Je ne suis pas toujours un client éclairé, et encore moins un "client intelligent" (j'achète parfois sans trop réfléchir, sur des produits et services que je ne maîtrise pas nécessairement et qui ne reflètent pas toujours mes besoins). Pourtant, le meilleur moyen de me louper comme client, c'est de me prendre pour un con, et j'en ai souvent l'impression. Comme mon père me le disait, une bonne vente, c'est celle où le client et le vendeur sont tout deux satisfaits, et pour me satisfaire, il suffit généralement de montrer une certaine honnêteté.

De nombreuses entreprises réussissent ça très bien, et voici quelques exemples :

  • free : tout le monde ne le pense pas, mais je n'ai presque jamais eu l'impression de me faire piéger par cette entreprise, à deux exceptions près (les frais de résiliation à la rupture du contrat et la remise à zéro de l'ancienneté à chaque changement de situation). Cette entreprise à toujours répondu correctement à mes besoins : les services sont innovants, plutôt complets et correspondent à ce que je suis, c'est à dire un geek qui n'a que rarement besoin de l'assistance technique (c'est peut-être pour ça que je n'ai pas à me plaindre de cette entreprise).
  • google : les services proposés par l'entreprise sont bons et la règle du jeu est connue - j'accepte de donner une part de moi-même à une base de données géantes pour faciliter les sollicitations d'autres entreprises. Je me suis d'ailleurs rendu compte que quand la côte de popularité de la firme a baissé (notamment à cause des propos de son CEO), j'ai commencé à me méfier et à envisager certaines alternatives, et je garde une certaine réserve vis à vis de certains de leurs services si les règles du jeu ne me paraissent pas très suffisamment équilibrées.
  • ikea : on sait très bien que, comme les autres dans cette catégorie, cette firme n'est pas philanthrope, pourtant, elle me permet d'acheter des meubles que j'estime correct à un prix que j'estime correct.
  • mon commerçant de proximité : c'est rarement un stratège commercial hors-pair, et ça lui coûte parfois car il peut lui-même dévaloriser son travail. Quoi qu'il en soit, je n'ai pas l'impression de me faire enfler quand j'achète mon pain ou que je vais chez le coiffeur.
  • Macdo : je sais, leurs sandwichs sont mauvais pour la santé et en plus c'est très cher pour ce que c'est. En plus, beaucoup d'amis ayant travaillé dans l'une des franchise m'ont détaillé le calvaire qu'ils vivent. Pourtant, je sais qu'à chaque fois que j'irais dépenser une fortune chez eux, j'aurais le McDeluxe qui me fera plaisir sur le moment, le McFlurry qui va avec et ça me va.
  • Il y a plein d'autres exemples, et il suffit que je regarde autour de moi ou mon relevé de comptes pour les trouver : ces entreprises m'ont inspiré confiance, et j'ai ouvert mon porte-monnaie. Au hasard, Asus, Amazon, les transports en commun lyonnais, Le monde, les éditeurs de bédés, Nintendo, Panzani....
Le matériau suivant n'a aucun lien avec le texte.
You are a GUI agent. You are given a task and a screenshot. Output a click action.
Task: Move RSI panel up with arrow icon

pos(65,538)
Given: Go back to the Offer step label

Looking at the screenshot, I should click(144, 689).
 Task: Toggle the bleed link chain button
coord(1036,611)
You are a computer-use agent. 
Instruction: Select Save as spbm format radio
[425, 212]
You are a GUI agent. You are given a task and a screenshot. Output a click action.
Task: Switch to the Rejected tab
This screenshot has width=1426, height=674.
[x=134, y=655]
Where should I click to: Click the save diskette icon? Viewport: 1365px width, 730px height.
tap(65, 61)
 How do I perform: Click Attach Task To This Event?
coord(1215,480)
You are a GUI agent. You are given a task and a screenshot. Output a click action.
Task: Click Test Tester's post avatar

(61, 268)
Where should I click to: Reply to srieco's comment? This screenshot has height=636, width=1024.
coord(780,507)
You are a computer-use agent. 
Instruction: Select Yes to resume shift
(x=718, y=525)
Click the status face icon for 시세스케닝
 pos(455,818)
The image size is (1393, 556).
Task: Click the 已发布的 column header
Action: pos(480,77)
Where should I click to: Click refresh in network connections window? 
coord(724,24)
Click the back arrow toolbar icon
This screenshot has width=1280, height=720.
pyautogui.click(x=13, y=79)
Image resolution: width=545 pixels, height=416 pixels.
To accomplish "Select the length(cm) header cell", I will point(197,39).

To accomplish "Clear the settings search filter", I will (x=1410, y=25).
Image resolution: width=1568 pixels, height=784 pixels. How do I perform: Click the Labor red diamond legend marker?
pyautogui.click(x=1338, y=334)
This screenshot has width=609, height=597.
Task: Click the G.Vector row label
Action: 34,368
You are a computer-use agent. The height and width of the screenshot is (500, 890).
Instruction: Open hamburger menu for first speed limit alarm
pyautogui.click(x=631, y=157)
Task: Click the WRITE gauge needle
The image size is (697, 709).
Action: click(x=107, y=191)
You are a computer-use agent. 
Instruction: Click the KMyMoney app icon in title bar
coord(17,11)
D'un autre côté, il y a toutes celles qui me posent un problème, et chez lesquelles je n'irais pas, ou moins souvent. Ces entreprises sont souvent celles qui bénéficient d'un avantage "naturel", d'un monopole établi ou sont simplement des vendeurs de nécessaires (alimentation, énergie, etc).

La grande distribution applique des promotions dans tous les sens, me vend le troisième exemplaire d'un produit acheté au prix fort à 0€, prétend que ses magasins sont les moins chers. Ça ne m'inspire que de la méfiance, et je passe/perd encore plus de temps à recalculer les prix, considérer que tel ou tel produit devrait être acheté ailleurs même si c'est plus cher. Ils me tiennent parce qu'ils sont un point de passage obligatoire, pourtant je déteste ces enseignes et j'ai toujours une certaine appréhension quand je passe en caisse.

On a aussi les opérateurs de téléphonie mobile, qui vendent de l'illimité limité (les exemples fleurissent - limitation de débit, etc), des téléphones modifiés et bridés plus chers que les originaux dans les même conditions, et font pencher la balance en leur faveur sur tellement de points que quand je souscris à un abonnement, je n'ai pas la moindre idée des conséquences que ça aura. Je ne parle même pas de l'opérateur télécom historique, qui vend ses abonnements à internet une fortune, pour des services de moins bonne qualité les trois autres (si si, clairement) -- ils ne sont pas là de me revoir comme client.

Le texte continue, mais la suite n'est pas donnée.